Kreis Düren: Kreissynode startet friedensethischen Diskurs: Auch Asylpolitik ein Thema

Kreis Düren : Kreissynode startet friedensethischen Diskurs: Auch Asylpolitik ein Thema

Das Kernthema der außerordentlichen Kreissynode des Evangelischen Kirchenkreises Jülich hieß „Frieden“. Nach dem von der Dürener Schulpfarrerin Bernhild Dankert gehaltenen Eröffnungsgottesdienst hielt Clemens Ronnefeldt, Referent für Friedensfragen beim Deutschen Versöhnungsbund, das Eingangsreferat unter dem Titel „Globale Eskalation oder Rückkehr zur Vernunft“.
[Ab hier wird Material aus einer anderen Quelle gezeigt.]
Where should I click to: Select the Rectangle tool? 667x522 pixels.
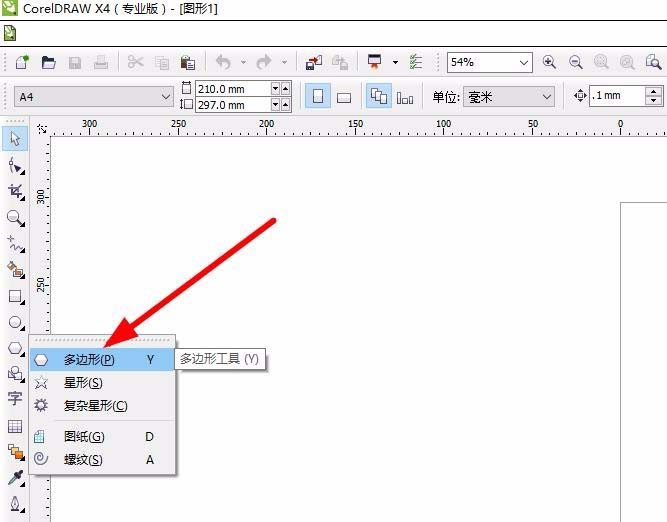coord(15,296)
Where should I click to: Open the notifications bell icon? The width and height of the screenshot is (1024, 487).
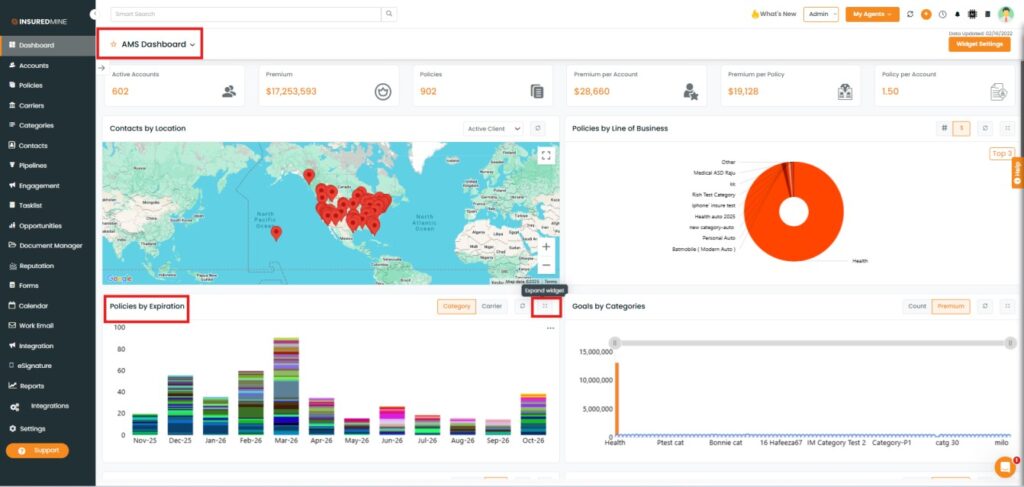(x=957, y=14)
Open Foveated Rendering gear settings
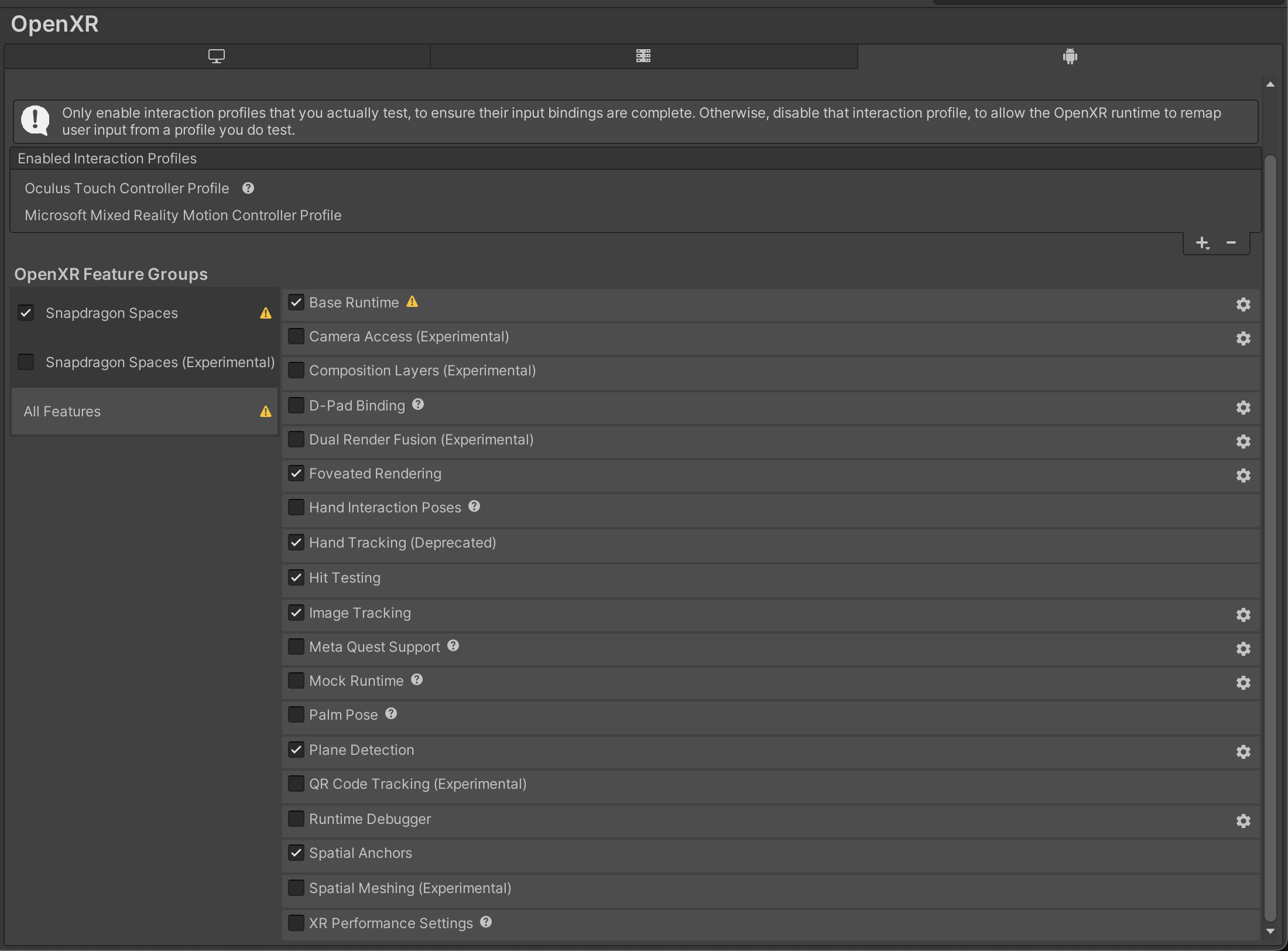 pos(1243,476)
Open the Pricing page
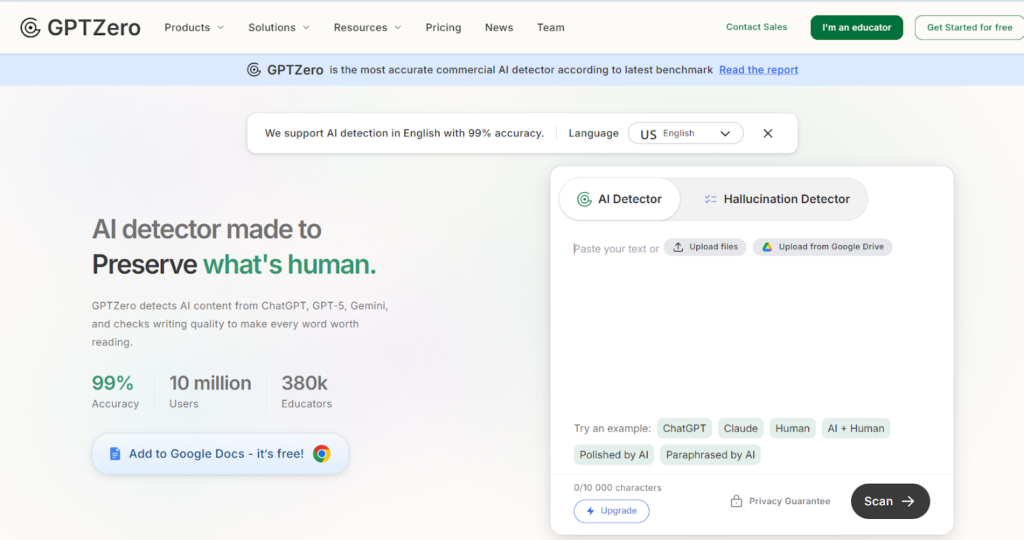The width and height of the screenshot is (1024, 540). click(443, 28)
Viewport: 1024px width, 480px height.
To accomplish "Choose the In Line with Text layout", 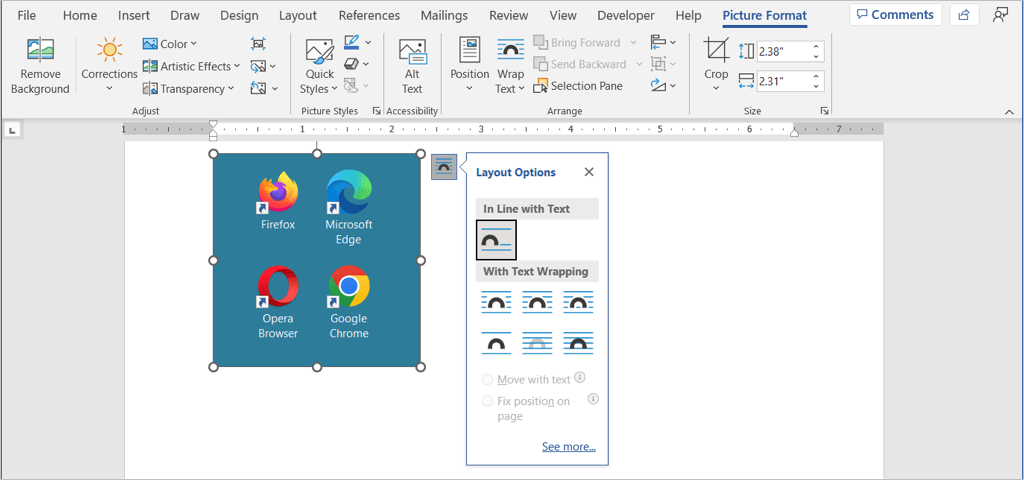I will click(x=496, y=240).
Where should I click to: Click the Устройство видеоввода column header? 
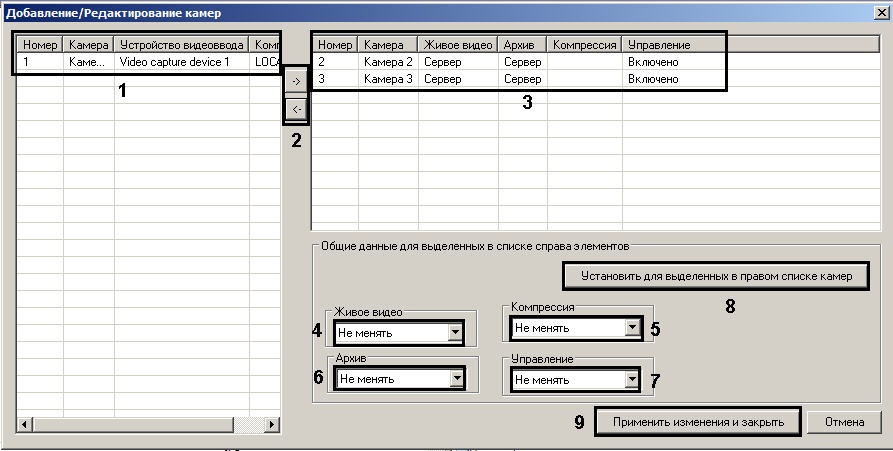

Er begann mit einem Überblick über Langzeitentwicklungen, ging auf den wieder entbrannten Ost-West-Konflikt ein, erläuterte Konflikte im Nahen und Mittleren Osten, sprach über die aktuellen Spannungen zwischen USA und Nordkorea, stellte grundlegende wirtschaftliche Zusammenhänge dar, bevor er am Ende die Themen Klimawandel und Lebensstil behandelte.

All dies korrespondierte mit dem „Friedenswort“, das die Landessynode der Evangelischen Kirche mit dem Titel „Auf dem Weg zum gerechten Frieden — Impulse zur Eröffnung eines friedensethischen Diskurses anlässlich des Endes des Ersten Weltkrieges vor 100 Jahren“ im Januar auch mit Bezug auf frühere Religionskriege formuliert hatte.

Paradigmenwechsel

Wie in diesem Appell gefordert, will auch die Kreissynode einen Paradigmenwechsel weg von der „Ultima Ratio Krieg“ hin zur „Prima Ratio gewaltfreier Konfliktlösung“, betonte Superintendent Jens Sannig, auch als Vorsitzender des federführenden Ausschusses für öffentliche Verantwortung.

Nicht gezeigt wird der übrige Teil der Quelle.